France Post 1 - Bretagne: Salty and Sweet


Why France? 

When I was young, I dreamed of France. It was one of those things that got in my head.

I asked my piano teacher for French music pieces. I read books from the library about France and looked at photographs. (Yup, no internet then.) 

I used a French dictionary to try to translate passages from French books. I read about baguettes and pastries.

As I got older, I got interested in other countries and was able to visit some of them.

Yet I started thinking about France again. There are more exotic places to go but France has a natural charm and is an irresistible draw. So I planned this trip. And - voilà - here I am!

This trip began in Bretagne. Bretagne is French with British and Celtic twists. I stayed in the historic center of Dinan, a beautifully-preserved medieval town.

It has a powerful back-in-time feel. Check out those building supports – how’s that for old?

It’s not just a few or even many historical buildings - the streets in Dinan are lined with them!

My BNB unit was on the top floor of this building, reached through the grey door on the left, with its ancient lock.

Yes, the building is old, like everything in this part of town, but inside was beautifully restored, roomy, and comfortable. 

I could hear the sounds of seagulls and mourning doves. The views outside my window were a nice reminder that I really was in France.

There was music on the streets sometimes - traditional French or Celtic, jazz, once even techno. There was a lot of music on Bastille Day, but I fell asleep early in the evening after being up for 34 hours. Slept right through the fireworks, too. I woke up energized and got down to business with sampling food. I started with a tartiflette.

The base of a tartiflette is a soft, flat pancake made with buckwheat flour. It is layered with potato gratin and topped with Reblon cheese. Prosciutto was served with this version, though lardons are often used instead. The constant that makes it a tartiflette is the Reblon cheese.

Later, I tried a galette. It is  similar in some ways yet has its own  flavor. It was also very tasty!

There are many variations of galettes. They are generally filled with Gruyère cheese, ham, and egg then wrapped in a package of a light buckwheat pancake. Mine had tomato, mozzarella, bacon and tomatoes. The buckwheat pancake is the constant.

Bretagne has incredible traditional pastries using local ingredients. Butter, cream, and salt (from the salt marshes of Guérande) are prized and plentiful in Bretagne. That makes caramel a natural specialty! These ingredients are also used in butter crepes and many luscious pastries. Salty and sweet!

This was my favorite pastry. Filling options were either caramel or raspberry – no losers here!

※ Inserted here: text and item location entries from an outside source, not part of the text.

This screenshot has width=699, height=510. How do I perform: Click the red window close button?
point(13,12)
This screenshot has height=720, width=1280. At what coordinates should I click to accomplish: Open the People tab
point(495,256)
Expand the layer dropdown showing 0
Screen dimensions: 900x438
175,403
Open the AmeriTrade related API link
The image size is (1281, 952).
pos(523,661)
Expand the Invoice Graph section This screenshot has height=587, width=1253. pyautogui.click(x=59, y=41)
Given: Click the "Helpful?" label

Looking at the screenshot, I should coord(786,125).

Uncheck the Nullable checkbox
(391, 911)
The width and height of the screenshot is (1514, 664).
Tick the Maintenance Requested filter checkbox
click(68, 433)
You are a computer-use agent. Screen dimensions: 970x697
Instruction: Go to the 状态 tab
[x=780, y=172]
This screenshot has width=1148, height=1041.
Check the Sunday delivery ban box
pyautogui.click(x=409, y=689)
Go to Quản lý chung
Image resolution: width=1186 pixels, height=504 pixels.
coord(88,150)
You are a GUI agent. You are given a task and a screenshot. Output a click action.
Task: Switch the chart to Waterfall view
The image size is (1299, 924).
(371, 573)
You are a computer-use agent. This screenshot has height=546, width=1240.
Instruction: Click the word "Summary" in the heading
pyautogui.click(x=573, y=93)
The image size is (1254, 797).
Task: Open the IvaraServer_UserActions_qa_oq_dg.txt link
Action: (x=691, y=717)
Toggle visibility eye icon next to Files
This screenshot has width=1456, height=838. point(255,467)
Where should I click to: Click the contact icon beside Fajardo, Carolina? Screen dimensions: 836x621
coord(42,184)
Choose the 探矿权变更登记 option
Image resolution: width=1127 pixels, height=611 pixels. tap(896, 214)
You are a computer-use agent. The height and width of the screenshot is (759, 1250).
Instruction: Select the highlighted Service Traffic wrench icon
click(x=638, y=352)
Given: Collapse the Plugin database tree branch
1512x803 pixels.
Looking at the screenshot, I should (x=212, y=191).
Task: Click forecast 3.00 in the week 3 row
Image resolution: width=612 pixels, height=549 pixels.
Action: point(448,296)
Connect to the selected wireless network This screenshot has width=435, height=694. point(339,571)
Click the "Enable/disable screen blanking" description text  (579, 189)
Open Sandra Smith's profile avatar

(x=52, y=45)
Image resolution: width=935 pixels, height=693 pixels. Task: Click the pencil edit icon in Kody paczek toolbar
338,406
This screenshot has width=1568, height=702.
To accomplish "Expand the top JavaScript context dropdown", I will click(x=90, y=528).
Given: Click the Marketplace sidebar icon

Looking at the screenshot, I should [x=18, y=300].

Bretons are proud of their history and culture. Objects marked with black and white stripes, like the tiny umbrella above, are their symbol. Bretagne is counted as one of the six ethnically Celtic nations in the world.

People really live here in buildings that just look like the places I imagine when reading historical fiction. 

Of course they have their quirks. Imagine the uneven floors…

The village has its grand churches, of course.

I was fortunate to meet up with in-laws who live nearby and learn a bit about Bretagne's history, customs, and local foods. Thanks to Vicky and Georges - parents of Danielle, my daughter-in-law.

Vicki and Georges were the only people I photographed in Dinan. Unlike when I was in Madrid last summer, no one here wants to be photographed when asked. That's OK, it gives me the opportunity to play with different subjects.

Salty and sweet was not just about the food. It’s also the unique mix of Celtic, British, and French, and Bretagne’s history from Druids to today’s pride in their culture.

I look forward to returning. Next, I was on my way to a totally different kind of place: Paris!